WORK TO COMPLETE:
1 - List every character named in the plot section of the Amores Roubados text below.
2 - Copy the passage of the Amores Roubados text below from "Amores Roubados (English" to "the lead roles.".

Amores Roubados (English title: Doomed) is a Brazilian miniseries produced by Rede Globo and displayed between 6–17 January 2014, totaling 10 episodes. Starring Cauã Reymond, Isis Valverde, Dira Paes, Patricia Pillar and Murilo Benicio in the lead roles.

Plot 
Passion knows no limits. Doomed tells the story of Leandro (Cauã Reymond), a sophisticated sommelier and a real Don Juan. After returning to his native city, he has a romance with Celeste (Dira Paes), who is married to a powerful businessman. Due to his insatiable appetite for women, he also becomes involved with Isabel (Patrícia Pillar), the wife of his boss, Jaime (Murilo Benício). For Leandro, seducing women is just a game until he is taken by surprise upon falling in love with Antônia (Isis Valverde), the couple’s daughter. This young girl makes him question his convictions and together, they are thrown into a thrilling story of desire, jealousy and revenge.

DATASET EXTRACT:
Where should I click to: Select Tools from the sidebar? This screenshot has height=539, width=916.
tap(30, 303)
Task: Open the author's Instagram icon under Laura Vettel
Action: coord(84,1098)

ANSWERS FOR THE TASKS:
1 - Leandro, Celeste, Isabel, Jaime, Antônia

2 -
Amores Roubados (English title: Doomed) is a Brazilian miniseries produced by Rede Globo and displayed between 6–17 January 2014, totaling 10 episodes. Starring Cauã Reymond, Isis Valverde, Dira Paes, Patricia Pillar and Murilo Benicio in the lead roles.